___ Information shown

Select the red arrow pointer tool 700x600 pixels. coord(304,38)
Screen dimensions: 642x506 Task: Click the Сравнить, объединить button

______
___ Information shown

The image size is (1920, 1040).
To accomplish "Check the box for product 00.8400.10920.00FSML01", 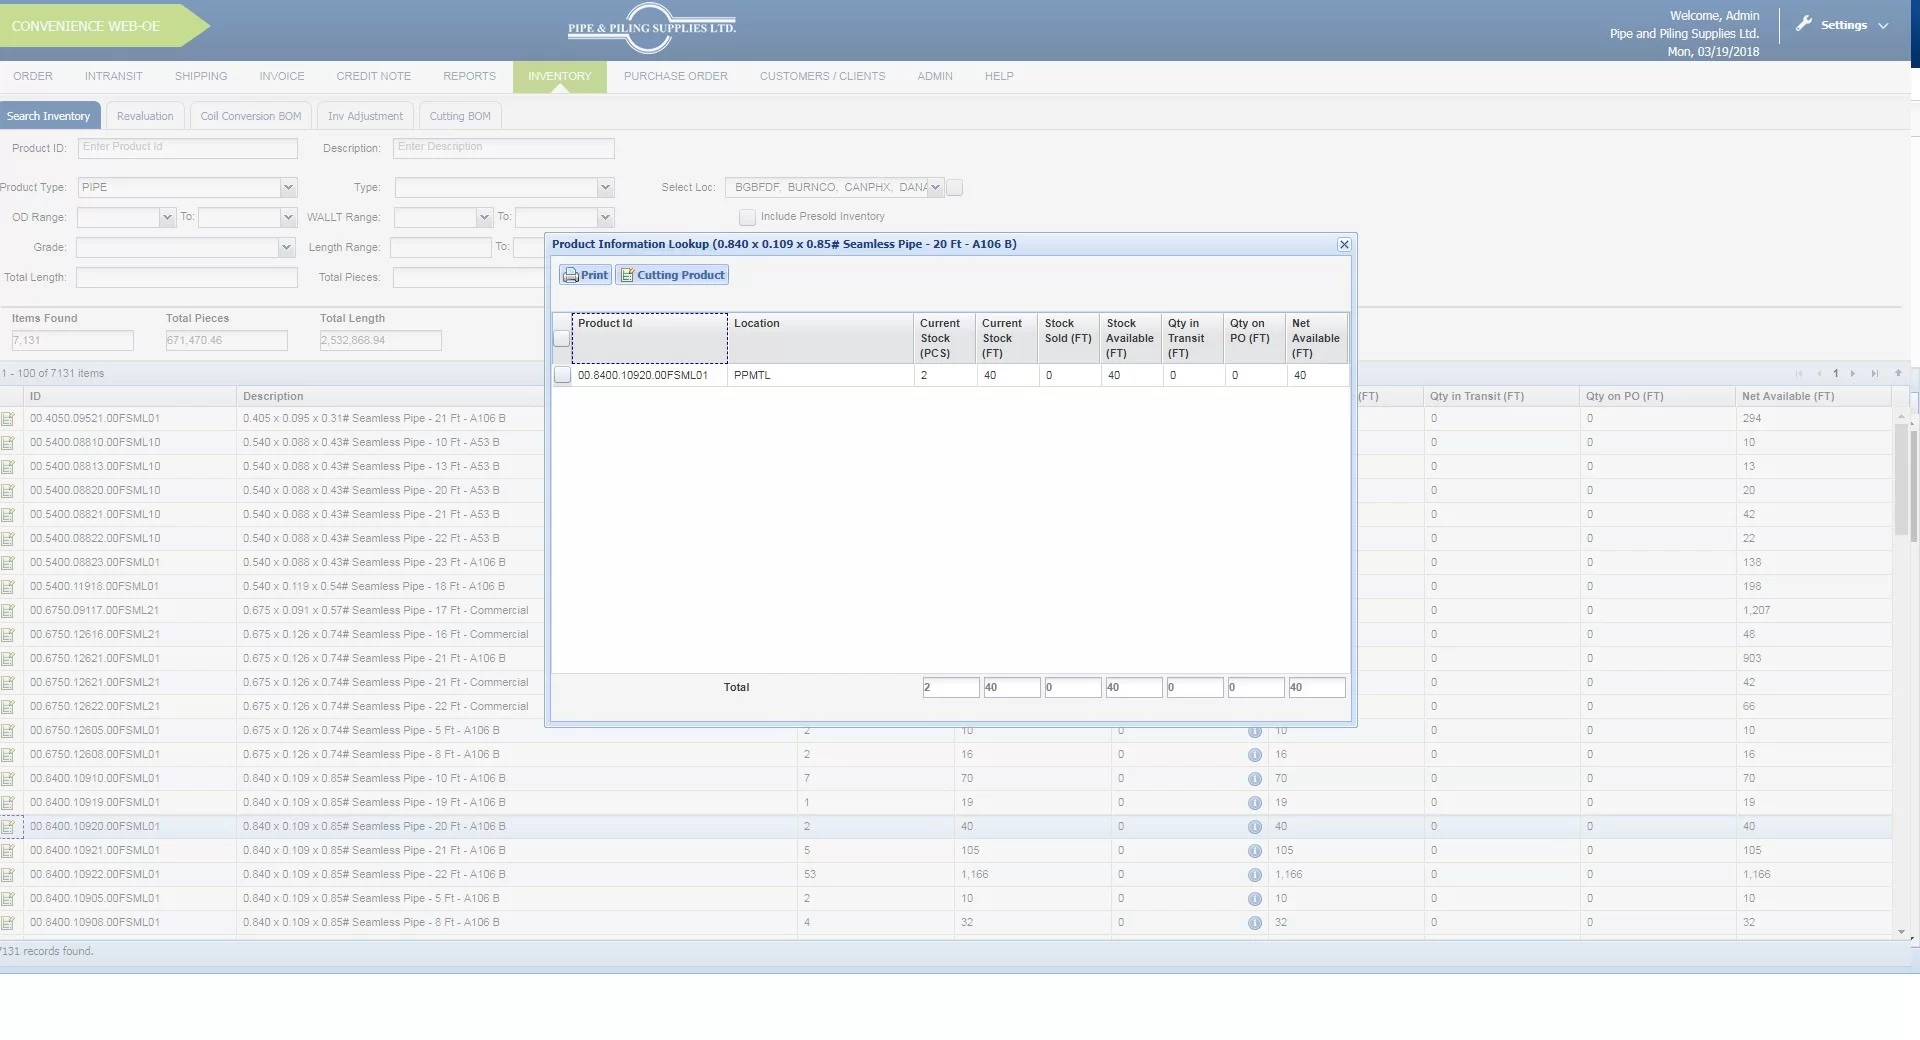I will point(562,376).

______
___ Information shown

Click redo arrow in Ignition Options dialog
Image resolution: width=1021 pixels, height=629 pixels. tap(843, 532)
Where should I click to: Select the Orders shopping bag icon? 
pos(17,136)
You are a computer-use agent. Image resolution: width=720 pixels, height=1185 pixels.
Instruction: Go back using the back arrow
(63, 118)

______

* [What you will do]: Scan the records above for the lines holding "Select the red" and "Screen dimensions: 642x506". Transcribe those two and every line between them word for word, and no others.

* [Solved problem]:
Select the red arrow pointer tool 700x600 pixels. coord(304,38)
Screen dimensions: 642x506 Task: Click the Сравнить, объединить button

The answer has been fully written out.